Solid speech so far. It's helped pass the last hour of work.


----------



## Arecaidian Fox (Jan 20, 2021)

Well, Biden hasn't become a gibbering orange mess in the first 5 minutes. I'd call that a solid improvement.


----------



## KingVamp (Jan 20, 2021)

Link 

I'm glad things went mostly fine.


----------



## Seliph (Jan 20, 2021)

I feel bad for Bernie





He looks so done. Great fit tho


----------



## Benja81 (Jan 20, 2021)

Don't be the worst president ever=most successful presidency ever. Relatively.


----------



## MMX (Jan 20, 2021)

another white male? what the fuck is wrong with you?


----------



## Plasmaster09 (Jan 20, 2021)

MMX said:


> another white male? what the fuck is wrong with you?

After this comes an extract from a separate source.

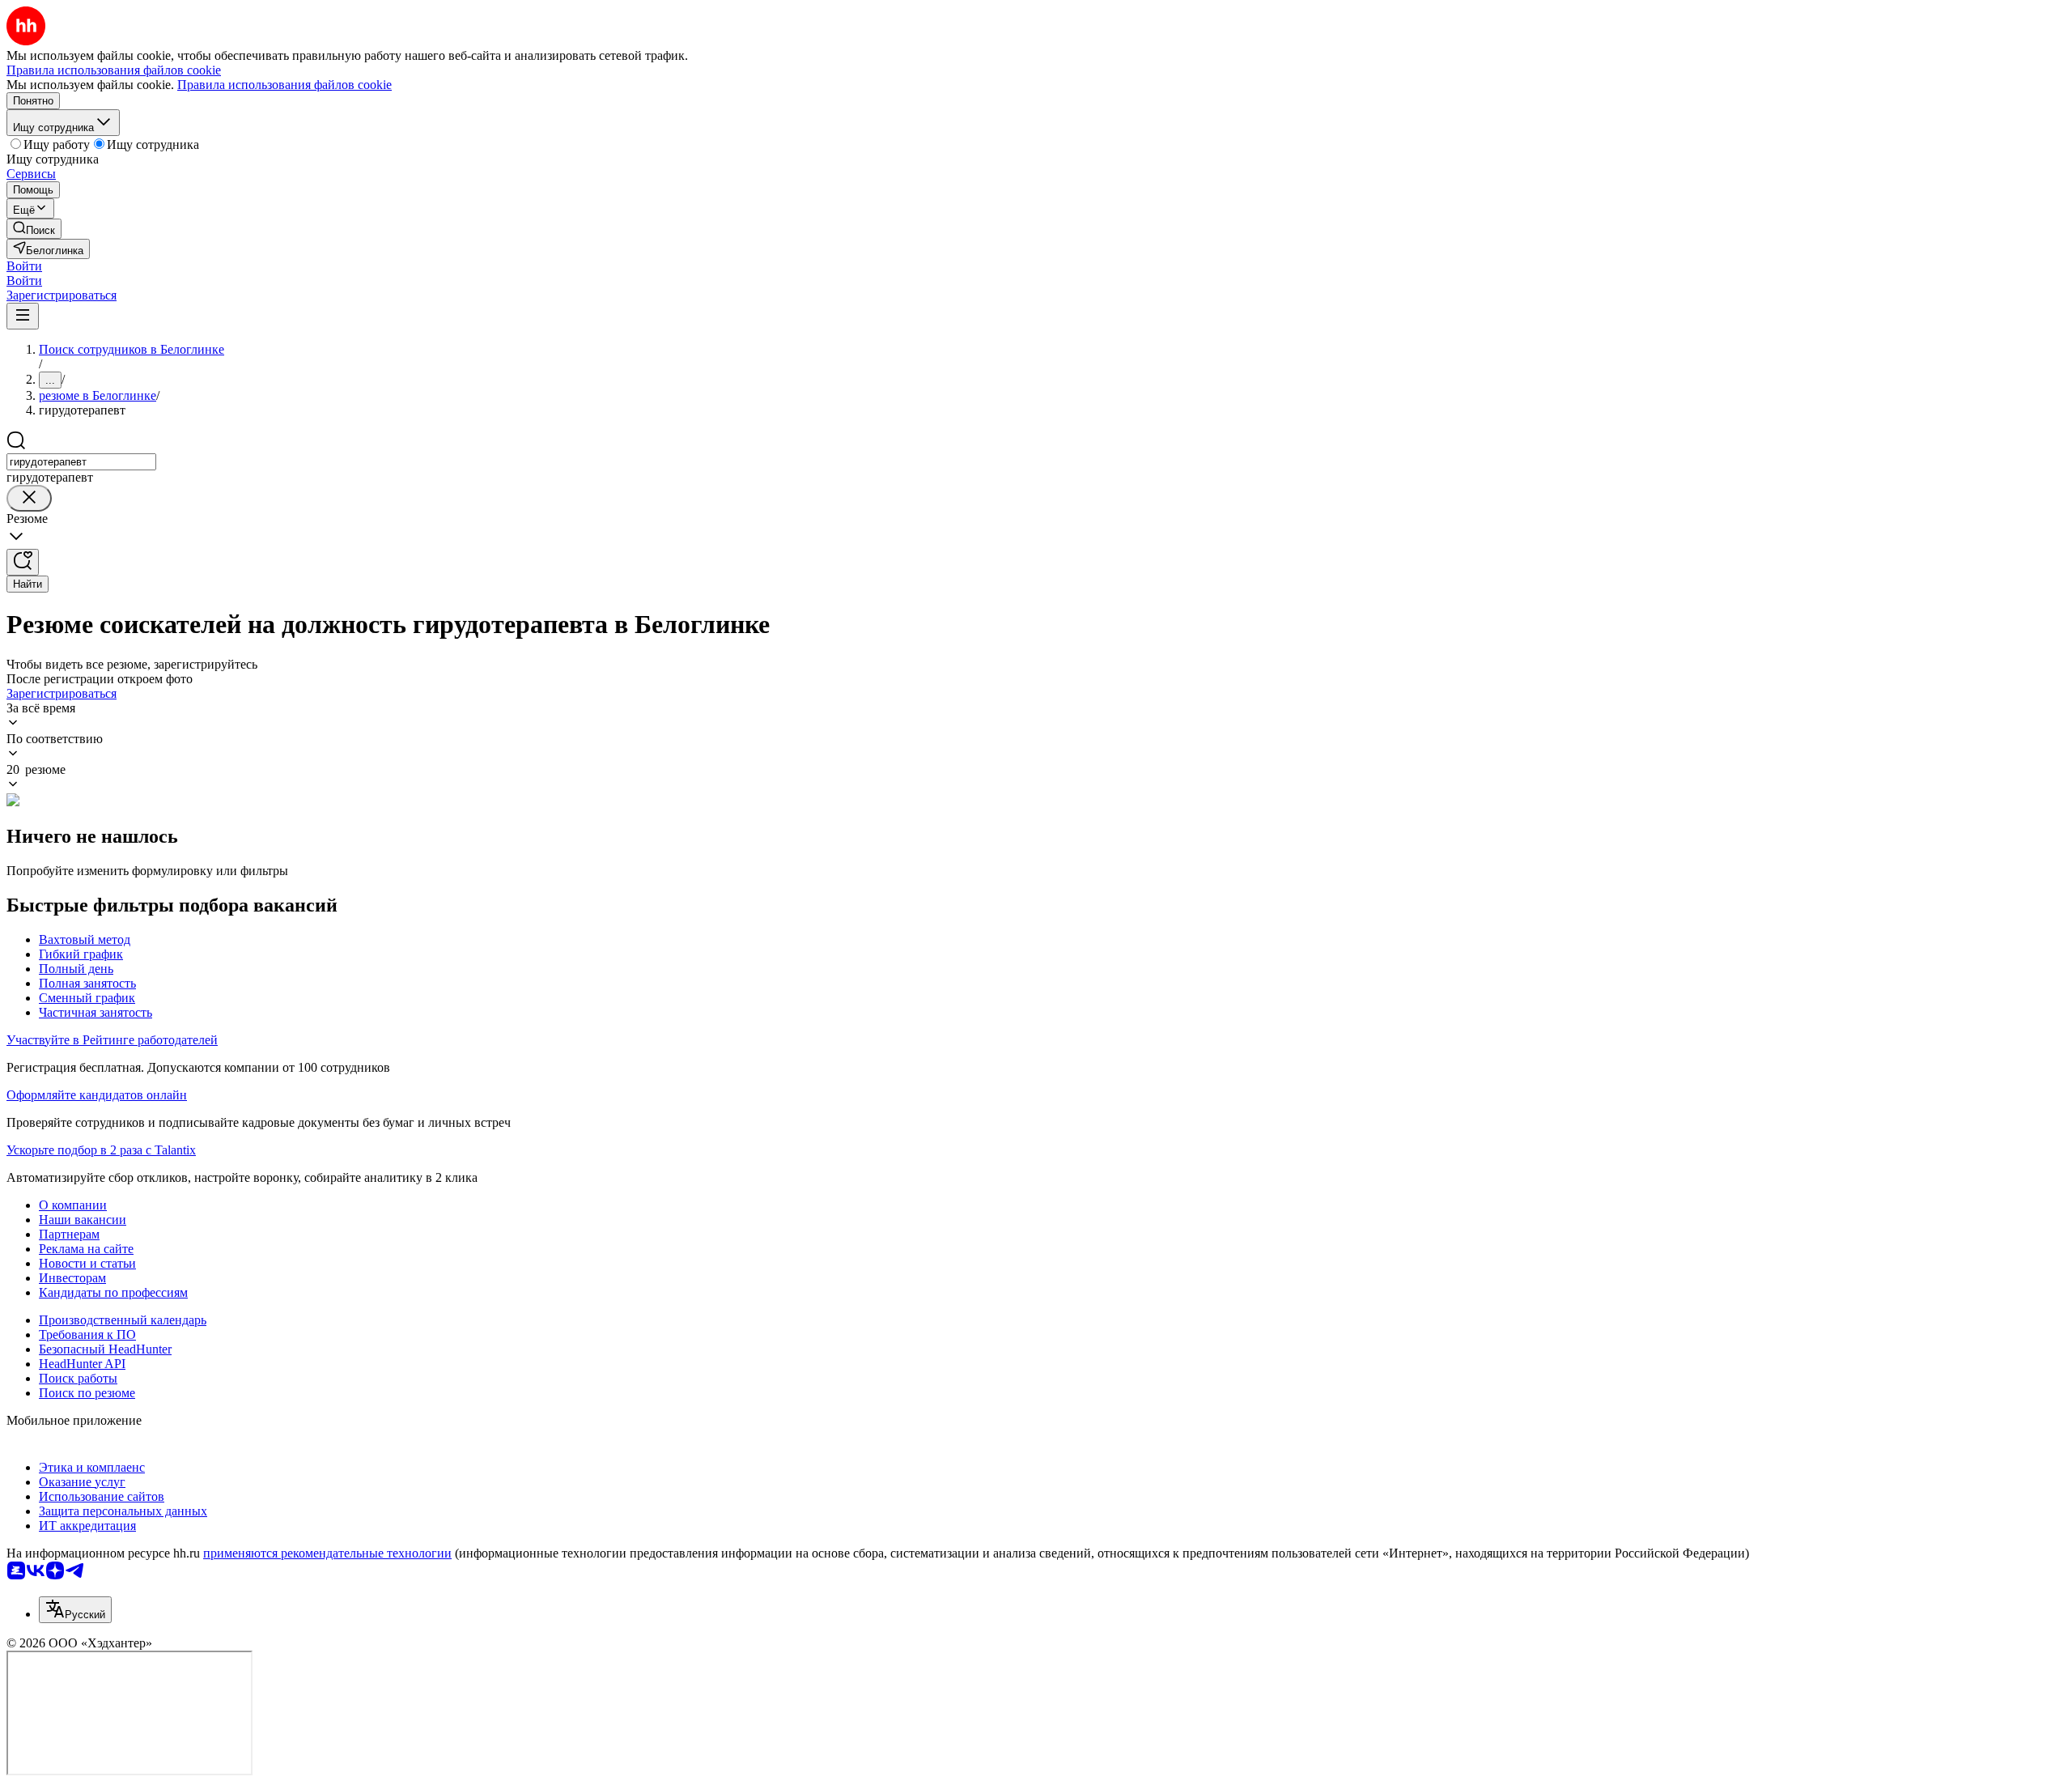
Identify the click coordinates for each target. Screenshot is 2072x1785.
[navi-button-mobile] (22, 316)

better than another fascist madman
he's basically the best _plausible _option we had this time


----------



## Doran754 (Jan 20, 2021)

I hope this thread gets closed down fast, tired of arguing with you lot. But I shall continue to do so if it remains open


----------



## Foxi4 (Jan 20, 2021)

Well this quickly devolved into EOF. Can't leave you alone in the sandbox for 5 minutes without supervision. Locking, the other thread is far more active and an effective duplicate.

https://gbatemp.net/threads/joe-bid...ident-of-the-united-states-of-america.581277/


----------